Having control over the way you work, the people you work with and your working duration and schedule is one of the greatest traits to acquire when you have built up enough career capital that people want to work with you. But only then it works out, and switching a job too early in search of control when the basic foundation or skills are not yet there can be dangerous. Let's take the example of an experienced software developer, who has been working for years at a software company, but now wants to gain more control about his time and therefore quits his job. This can be a good or bad decision, depending on whether sufficient career capital has been build up for that new position or not.

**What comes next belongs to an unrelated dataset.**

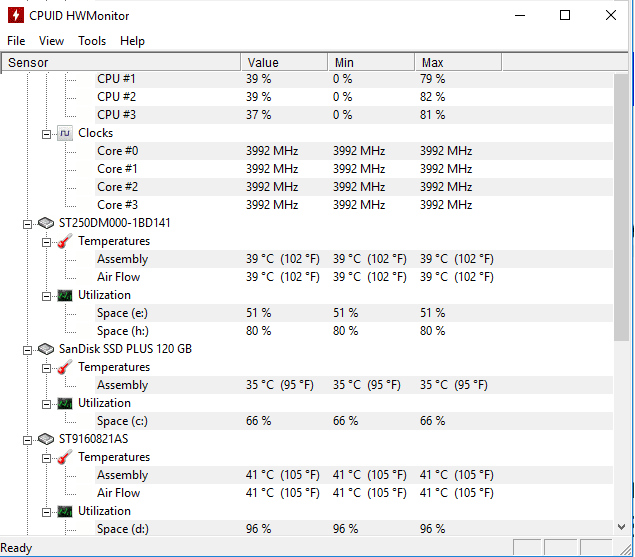This screenshot has height=557, width=635.
Task: Click thermometer icon under ST250DM000-1BD141
Action: click(65, 241)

In case this person wants to become an IT Freelancer and provide his clients with the same skills that he has already mastered in the previous years and brought to a high level of professionalism, there will be for most likely a market that will pay for it. The added control about with whom to work and when to work can be a big benefit, for example when this person negotiates to only work 4 days a week and gets paid a high hourly or daily rate by providing expert services to its customers. In contrast, if this developer now tries to make a living by opening a Yoga studio, but has only learned to practice Yoga with some online courses up to this point, that's might be not so clever. I am not saying that changing careers is bad per-se, but as we learned previously it takes a lot of time to master a skill so people are willing to pay for it, and this can be stressful if your main income goes away in the meantime.

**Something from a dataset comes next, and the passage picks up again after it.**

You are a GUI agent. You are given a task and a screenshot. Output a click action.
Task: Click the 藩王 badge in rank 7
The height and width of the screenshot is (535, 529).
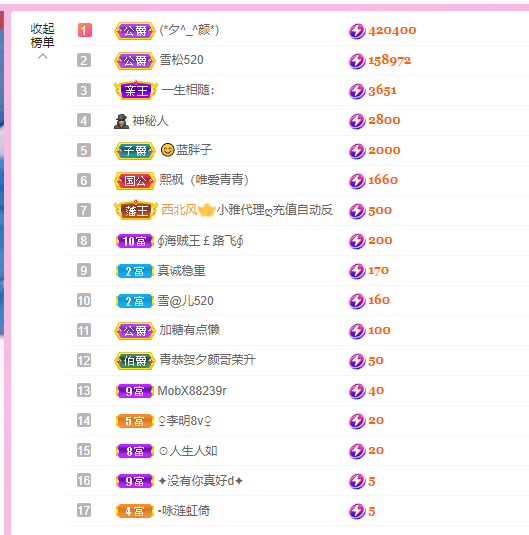136,211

For me, the clarity that the craftsmen mindset brings is refreshing, as it allows me to sidestep the anxious questions generated by the passion hypothesis and to safely abandon the myth that there’s a single right job waiting out there for me to be found. Instead, I can focus on building up career capital by offering services that I am good at and that are at the same time in demand by the market. I think it's still great if what you do aligns well with your passion (I am lucky enough that this is the case for me), but it should not be a prerequisite to building up a compelling career.
In this article, I was only able to touch the tip of the iceberg on what Newport is describing in his book. I hope you got the basic idea of a different strategy on how to design your career path, that with patience and effort will allow you to create a profession full of control, flexibility, influence, and creativity.